Good records are important because farmers face a great number of choices and decisions in the management of their farm business. Records alone will not provide the answers to questions which farmers will have to face however, a farmer with a good set of up-to-date records will usually handle the problem better than one who does not. Keeping farm records will also help the farmer to remember things that happened on the farm such as rainfall, fertilizer and chemical applications, yields and returns. Farm records are also important because they provide the proof of income and expenses and inventory items reported on tax returns. Government bodies and financial institutions may require them for financial assistance programs and farm loans. Records can also assist the farmer in the analysis of new farm projects as well as in the area of estate planning.
Farmers can collect information on a number of areas on their farm. Some examples would be: Farm Business Records including income, expenses, capital purchases, tax records, notes and loans; Management and Outlook Records including budges, plans and projections or market information; Crop Production Records on field records, yields, weed and insect control; Livestock Production Records on breeding, feeding, DHIA, production, registration, health; Machinery and Building Records with operating manuals, farm building plans guarantees, farm equipment; Home and Family Records outlining personal expenditures, inventories, health, automobiles; Historical Records including Farm Income Tax records, account books, cancelled cheques. It should be noted that the type of information which farmers keep, how much they keep and, the best way for the information to be organized will depend a great deal on the type of information which will be useful to the farmer, how easy it will be to collect and keep and also whether it will provide the information needed.
The Ministry of Agriculture, Food and Rural Affairs has many farm recording tools available to farmers. One such tool is the Ontario Farm Record Book (publication 540). This publication is simple yet complete enough to provide details for tax purposes, for credit and also for the analysis of your farm. Another tool is OMAFRA`s Farm Inventory Notebook. This notebook will help you keep track of livestock, breeding stock, crops, produce, feed and farm supplies on hand and estimate their market value. While many farmers record their data by hand, the use of computers and farm record software has expanded in recent years. Today, many different kinds of software are available. In fact, there is a publication available from the Ontario Ministry of Agriculture, Food and Rural Affairs called Agricultural Software Directory, which lists hundreds of software packages distributed in North America.

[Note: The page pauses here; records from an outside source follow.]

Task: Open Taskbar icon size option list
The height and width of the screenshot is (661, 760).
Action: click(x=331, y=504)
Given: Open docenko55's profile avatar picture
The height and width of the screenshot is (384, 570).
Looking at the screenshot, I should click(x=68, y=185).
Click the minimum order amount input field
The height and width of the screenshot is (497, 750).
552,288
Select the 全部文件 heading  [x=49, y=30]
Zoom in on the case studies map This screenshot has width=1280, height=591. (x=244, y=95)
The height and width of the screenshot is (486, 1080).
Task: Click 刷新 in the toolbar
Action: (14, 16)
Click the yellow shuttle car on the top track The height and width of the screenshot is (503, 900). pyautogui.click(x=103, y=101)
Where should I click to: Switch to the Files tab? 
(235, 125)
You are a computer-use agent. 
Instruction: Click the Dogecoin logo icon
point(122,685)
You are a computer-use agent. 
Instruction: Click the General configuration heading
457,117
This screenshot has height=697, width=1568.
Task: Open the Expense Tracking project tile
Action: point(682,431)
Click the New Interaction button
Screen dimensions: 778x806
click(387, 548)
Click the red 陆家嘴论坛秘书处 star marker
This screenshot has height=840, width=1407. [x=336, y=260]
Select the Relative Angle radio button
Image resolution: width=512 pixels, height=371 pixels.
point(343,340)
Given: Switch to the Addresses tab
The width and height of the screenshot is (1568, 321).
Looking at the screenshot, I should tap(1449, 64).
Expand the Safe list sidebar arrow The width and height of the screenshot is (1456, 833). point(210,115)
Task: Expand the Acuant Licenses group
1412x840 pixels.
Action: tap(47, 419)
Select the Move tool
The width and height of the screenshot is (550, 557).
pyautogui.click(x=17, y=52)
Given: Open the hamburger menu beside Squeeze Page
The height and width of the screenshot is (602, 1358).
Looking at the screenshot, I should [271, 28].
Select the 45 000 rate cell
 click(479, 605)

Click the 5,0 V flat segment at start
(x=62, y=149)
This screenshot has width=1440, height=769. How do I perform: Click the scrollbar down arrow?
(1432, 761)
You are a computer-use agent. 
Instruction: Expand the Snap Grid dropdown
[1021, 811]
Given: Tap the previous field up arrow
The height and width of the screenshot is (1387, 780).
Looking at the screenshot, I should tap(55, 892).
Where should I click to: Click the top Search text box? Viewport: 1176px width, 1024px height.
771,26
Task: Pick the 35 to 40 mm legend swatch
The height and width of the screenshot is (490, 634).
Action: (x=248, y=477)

To conclude, remember that decisions made on the farm can be no better than the information used to make them. Accurate and up-to-date records will help you understand the activities of your farming operation, provide appropriate information when needed and also help you to better handle problems. Farm record keeping is a habit ... once you're in the habit, it becomes much easier to do. If your not already hooked on farm record keeping ... get hooked!!!